#### Work request:
Beginning with the line that contains "Instruction: Click the", print each line to the end of the data exactly. Omit the pictures.

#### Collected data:
==================================================
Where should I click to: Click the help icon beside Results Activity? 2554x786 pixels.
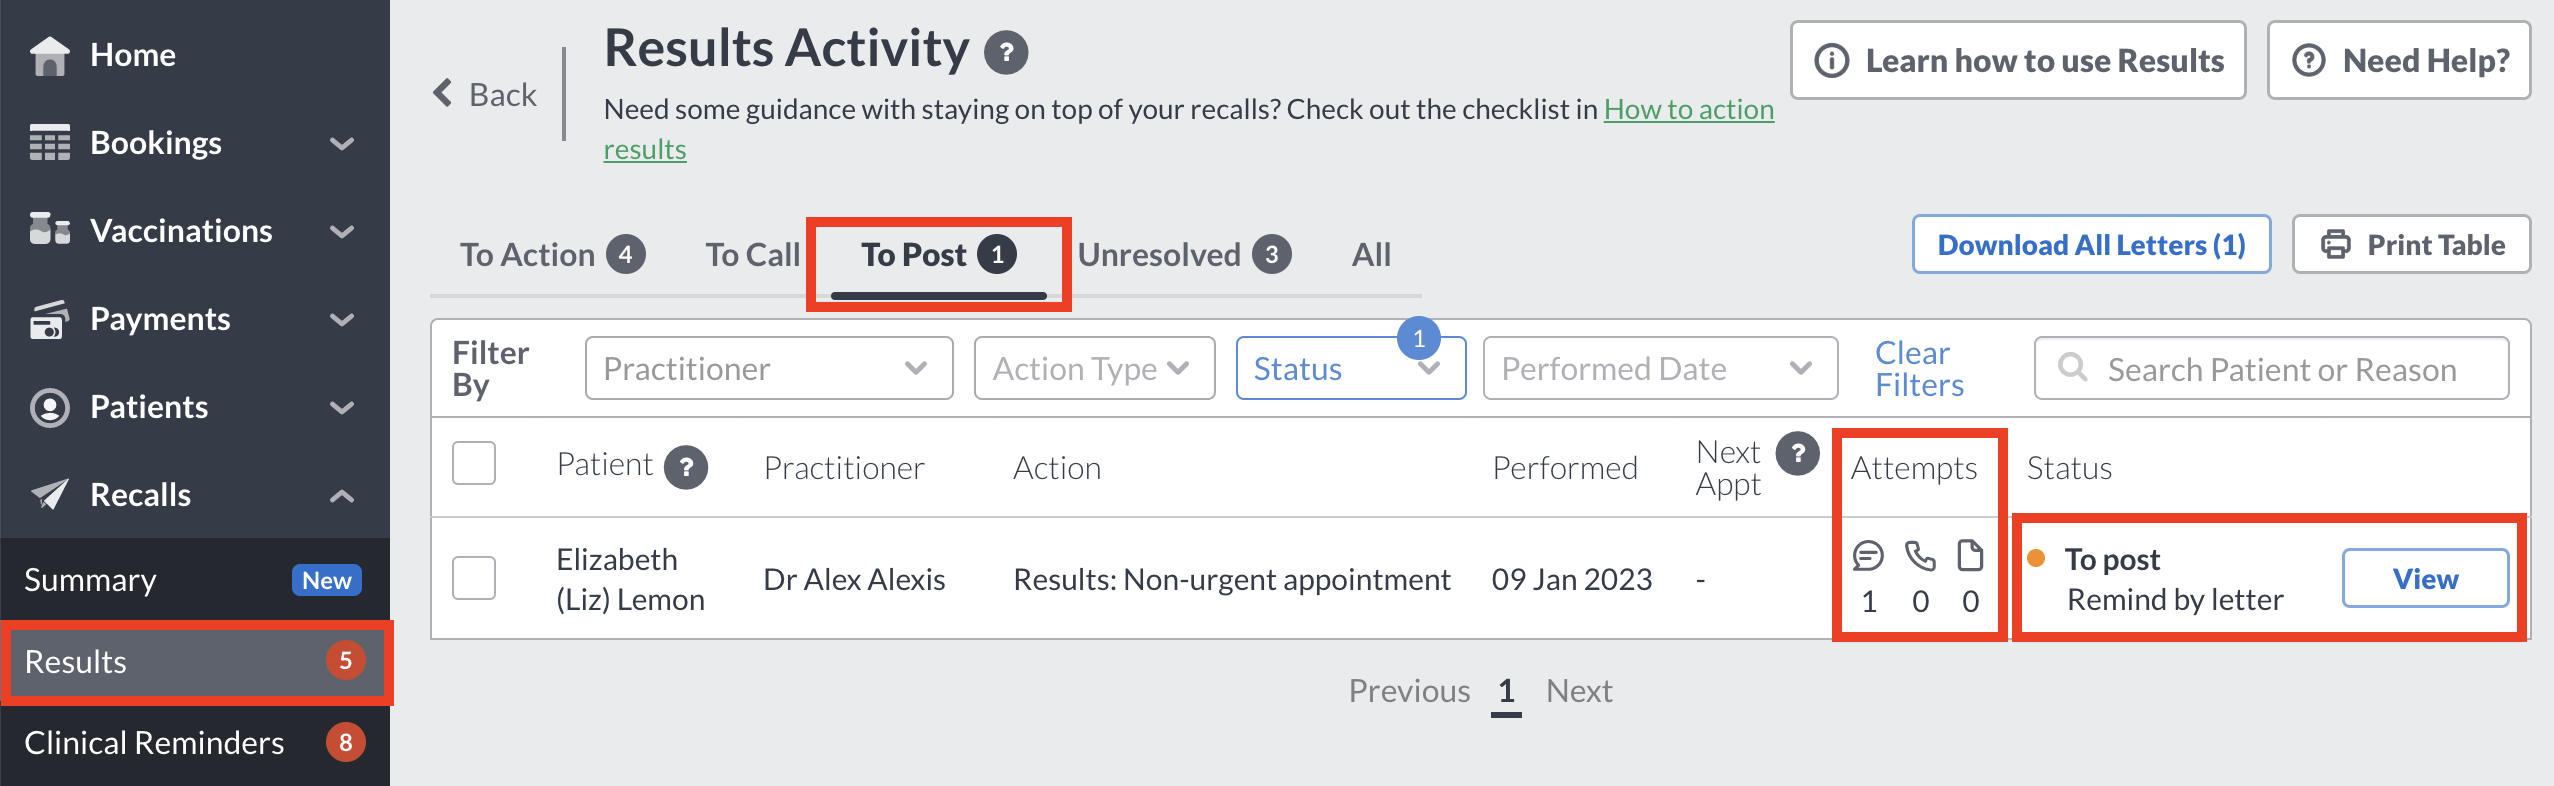(1006, 53)
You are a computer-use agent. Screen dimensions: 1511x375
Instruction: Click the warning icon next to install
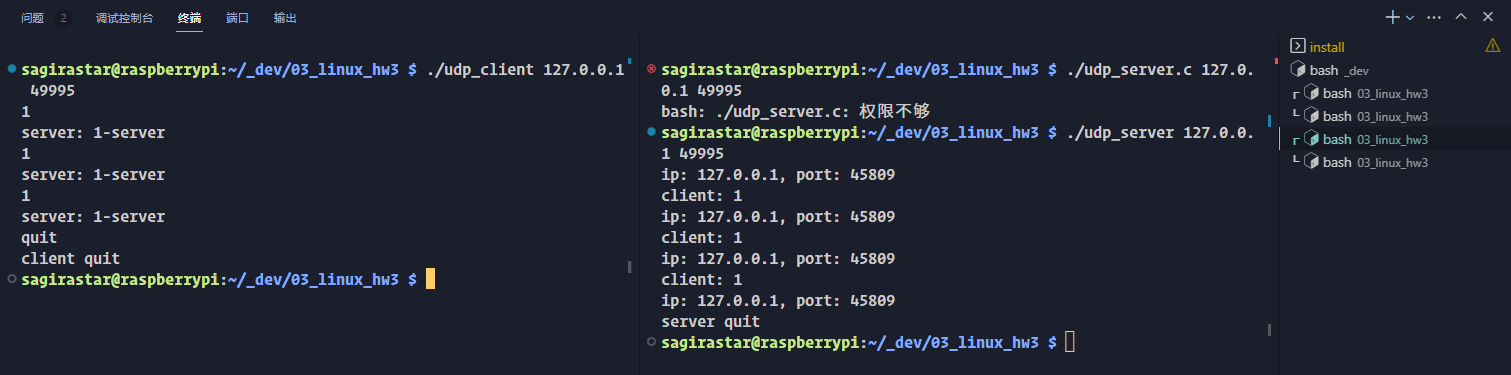pos(1494,46)
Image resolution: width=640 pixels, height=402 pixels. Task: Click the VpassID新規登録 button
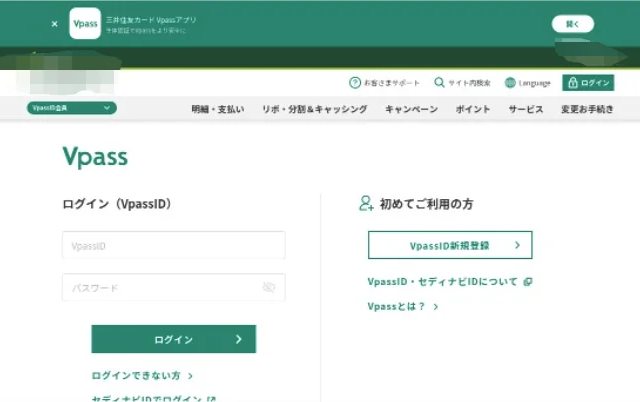click(x=450, y=245)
==================================================
#### Result of the exercise:
Instruction: Click the warning icon next to install
pos(1494,46)
Image resolution: width=640 pixels, height=402 pixels. Task: Click the VpassID新規登録 button
click(x=450, y=245)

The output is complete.